Pisa, diagnosi sbagliata: paziente sottoposta a quattro anni di chemioterapia ma non aveva alcun tumore
A Pisa una donna ha affrontato quattro anni di chemioterapia per un linfoma mai esistito. La Corte d’Appello di Firenze ha condannato la clinica a un risarcimento di circa 500mila euro.
Pisa, diagnosi errata e cure inutili per anni
La vicenda giudiziaria si è conclusa con una sentenza pesante che arriva da Pisa, dove una paziente è stata sottoposta per anni a terapie invasive e debilitanti sulla base di una diagnosi rivelatasi completamente infondata. Alla donna era stato diagnosticato un linfoma intestinale in fase avanzata, una patologia che in realtà non è mai esistita.
Secondo quanto accertato dai giudici, la paziente aveva iniziato il percorso sanitario nel 2006 dopo una visita all’ospedale di Volterra. Da lì era scattato il ricovero e l’avvio di un iter terapeutico basato su una diagnosi oncologica errata. La donna, convinta di essere affetta da un tumore in stadio terminale, ha affrontato un lungo ciclo di chemioterapia associato a terapie cortisoniche e steroidee ad alte dosi. Le cure si sono protratte dal gennaio 2007 fino al maggio 2011, con conseguenze fisiche e psicologiche rilevanti.
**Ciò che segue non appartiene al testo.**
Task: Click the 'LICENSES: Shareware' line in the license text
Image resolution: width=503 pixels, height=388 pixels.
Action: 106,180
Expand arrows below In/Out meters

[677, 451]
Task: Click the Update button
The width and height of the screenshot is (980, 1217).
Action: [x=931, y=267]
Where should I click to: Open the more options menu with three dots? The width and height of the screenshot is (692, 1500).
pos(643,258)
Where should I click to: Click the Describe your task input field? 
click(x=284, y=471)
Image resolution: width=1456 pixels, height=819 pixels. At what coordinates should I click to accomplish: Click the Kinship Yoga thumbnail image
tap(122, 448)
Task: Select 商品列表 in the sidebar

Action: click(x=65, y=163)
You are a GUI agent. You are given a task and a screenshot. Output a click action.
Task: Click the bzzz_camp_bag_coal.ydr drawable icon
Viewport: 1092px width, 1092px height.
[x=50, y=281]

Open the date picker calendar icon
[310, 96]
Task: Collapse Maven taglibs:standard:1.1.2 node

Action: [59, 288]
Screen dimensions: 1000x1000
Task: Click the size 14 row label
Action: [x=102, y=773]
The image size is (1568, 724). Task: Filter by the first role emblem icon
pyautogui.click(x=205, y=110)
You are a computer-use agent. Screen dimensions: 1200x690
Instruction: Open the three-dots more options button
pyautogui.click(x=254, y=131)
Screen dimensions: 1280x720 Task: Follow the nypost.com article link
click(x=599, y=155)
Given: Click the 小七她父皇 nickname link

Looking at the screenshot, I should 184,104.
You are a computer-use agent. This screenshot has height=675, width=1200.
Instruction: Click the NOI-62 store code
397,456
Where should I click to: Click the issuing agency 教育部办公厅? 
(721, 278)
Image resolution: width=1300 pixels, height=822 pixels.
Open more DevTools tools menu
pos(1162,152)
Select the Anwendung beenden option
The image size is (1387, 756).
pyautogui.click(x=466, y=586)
La scoperta del 2011 e le gravi conseguenze sulla salute
Nel maggio del 2011 è arrivata la svolta. Una biopsia ossea eseguita presso il dipartimento di medicina interna e specialità mediche di Genova ha escluso in modo categorico la presenza di una patologia linfoide proliferativa clonale. In sostanza, il linfoma intestinale non era mai esistito.
Oltre allo shock per la scoperta, la donna ha dovuto fare i conti con gli effetti devastanti delle terapie assunte inutilmente per anni. Come emerso nel procedimento, la paziente ha sviluppato alterazioni dell’equilibrio ormonale, osteoporosi con episodi di fratture, stati depressivi e ansiosi. A queste si sono aggiunte ulteriori patologie legate allo stato di immunodepressione, oltre a malattie rare come la spasmofilia e la sindrome di Tietze, che hanno richiesto ulteriori trattamenti e interventi medici.
Le condizioni di salute compromesse hanno inciso in modo profondo sulla qualità della vita della donna, che all’epoca della scoperta aveva 47 anni.
La sentenza della Corte d’Appello di Firenze
La vicenda ha dato origine a un lungo contenzioso giudiziario. In primo grado, nel 2024, l’Azienda ospedaliera universitaria pisana era stata condannata per colpa medica a un risarcimento di circa 300mila euro. Una cifra che non ha soddisfatto la paziente, la quale ha impugnato la sentenza.
La Corte d’Appello di Firenze ha rivisto la decisione, aumentando in modo significativo l’importo del risarcimento. I giudici Mori, Paternostro e Caporali hanno stabilito che la somma complessiva dovuta alla donna debba aggirarsi intorno ai 500mila euro, spese legali comprese, a cui si aggiungeranno gli interessi.
Nella motivazione si legge che l’incremento risarcitorio è giustificato anche dalla personalizzazione del danno, tenendo conto dell’angoscia vissuta dalla donna per anni. “L’incremento risarcitorio si giustifica senz’altro in virtù della straordinaria angoscia e sofferenza che la diagnosi di linfoma, in fase terminale, deve aver determinato nella donna”, scrivono i giudici, sottolineando che la paziente ha trascorso un periodo significativo della propria esistenza nel timore costante di morire per una grave patologia.